If places like Alabama and East Lansing have problems filling their stadiums despite having record setting successful teams it should a bucket of ice water on the heads of the marketing people that more and louder rock music is NOT the answer nor is giving away $10 t-shirts when the typical undergrad thinks nothing of blowing $40 each weekend.

Thank you for listening and now please get off of my lawn.

 

bamf16

November 22nd, 2014 at 2:52 PM ^

UM sucks

Much of the rest of the B1G sucks, so even if UM were undefeated, their home schedule this year would have made for boring games.  The B1G would be much better off if teams like Illinois, Purdue, Iowa, or N'Western could get back to getting themselves ranked every 3-5 years or so, and UM, PSU, MSU, and OSU were annually vying for the conference title.  Here's something sickening...Michigan did not play a home game this year where a ranked team was involved.  UM was never ranked, and they never hosted a ranked opponent.  When was the last time that happened?!

There are SO MANY GAMES on TV now, that giving up a day to tailgate, sit through a 4 hour game, then sit in traffic on the way home brings up an opportunity cost of not watching another great game.  I remember after the '05 PSU game (Touchdown Manningham, Michigan wins!) crowding around the bed of a pickup truck at Pioneer HS watching the end of the ND/USC classic (the "Bush Push").  Last Saturday I had a football game on one TV in the basement, a hockey game on the other TV, and 4 games on WatchESPN.com on the laptop sitting on the coffee table.  I'd give that up for UM/OSU, or MSU, or to see a ranked Michigan team play a higher ranked team.  But I'm not giving that up to see them play 3 win Indiana.
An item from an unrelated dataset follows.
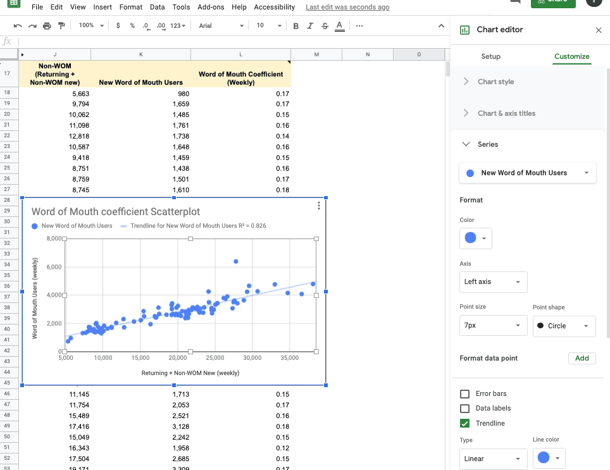Open the 'Last edit was seconds ago' link
The image size is (610, 470).
[347, 7]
I was at the UM/PSU game last year where they have incredible free wifi at Beaver Stadium.  I had the game streaming through WatchESPN on my phone.  THAT was awesome!  I got the benefit of being there, and with a 8-10 second delay after the play was over on the field I watched the "replay" of it on the phone, where as we all know with football (unlike hockey or baseball), TV provides the best seat in the house.  Around Michigan Stadium, I can't even make a G-damn phone call.

But even if UM were undefeated right now, would people love the program more?  Absolutely.  Would they be more likely to go to the games?  I don't know.  Giving up all that other stuff to watch UM beat an Indiana team on their 4th string QB 52-10 or to beat up on Maryland 41-6 in freezing rain, etc. just isn't all that appealing.